Directions for this task => Could the data below be printed out exactly, with the pictures left out?
= Beginning of Section =
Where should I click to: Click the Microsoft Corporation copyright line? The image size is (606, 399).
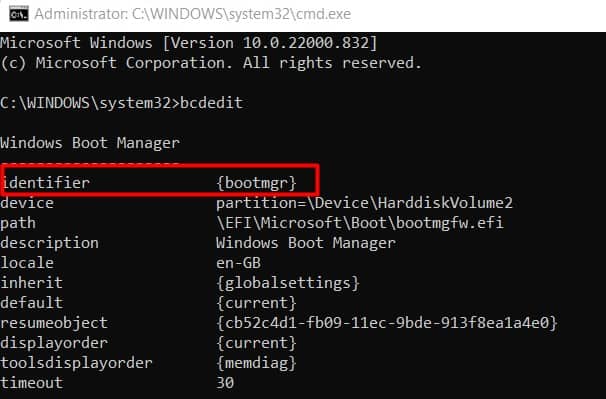pyautogui.click(x=211, y=63)
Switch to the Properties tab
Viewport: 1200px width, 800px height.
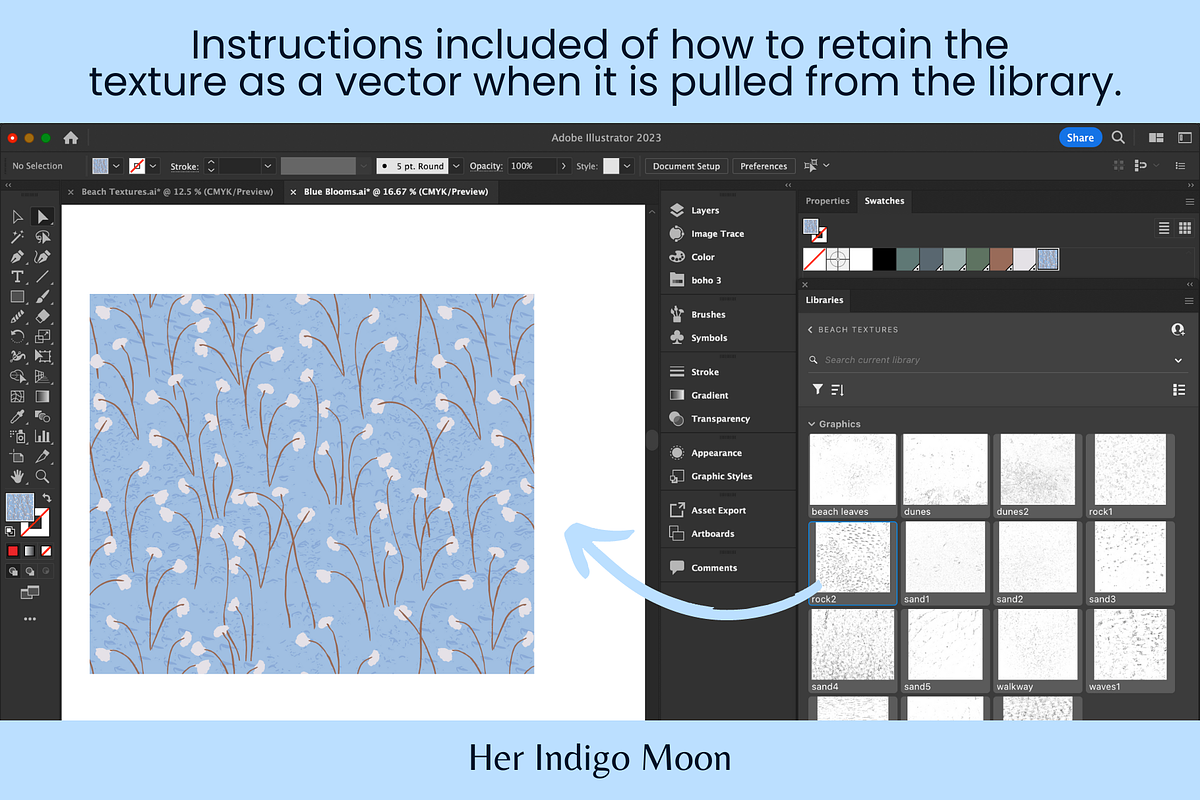[x=827, y=201]
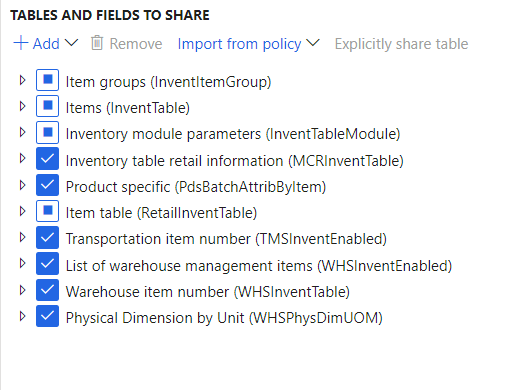
Task: Click Explicitly share table button
Action: point(401,44)
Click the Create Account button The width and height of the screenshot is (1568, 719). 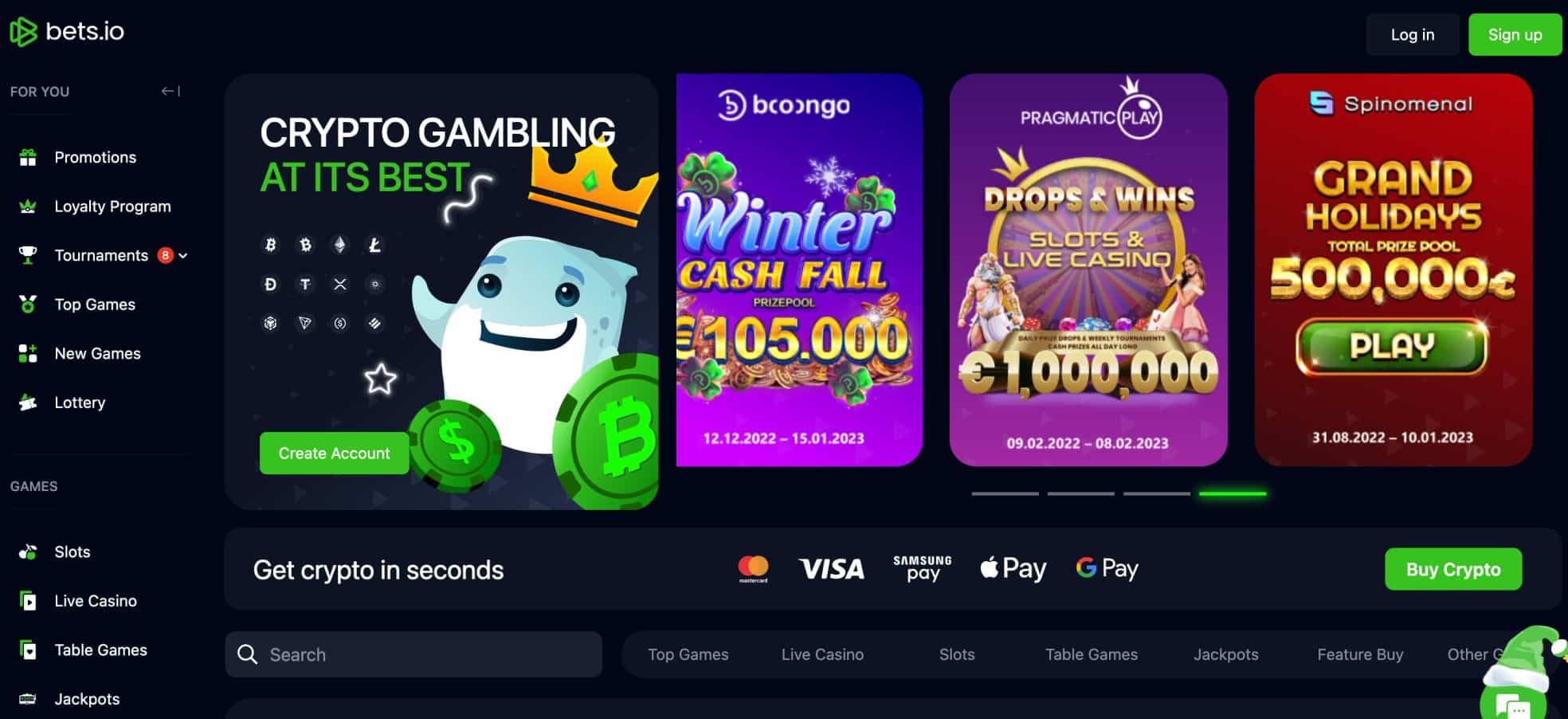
= End of Section =
Problem solution =>
Where should I click to: Click the Microsoft Corporation copyright line? The image size is (606, 399).
pyautogui.click(x=211, y=63)
Switch to the Properties tab
Viewport: 1200px width, 800px height.
[x=827, y=201]
Task: Click Explicitly share table button
Action: point(401,44)
Click the Create Account button The width and height of the screenshot is (1568, 719). 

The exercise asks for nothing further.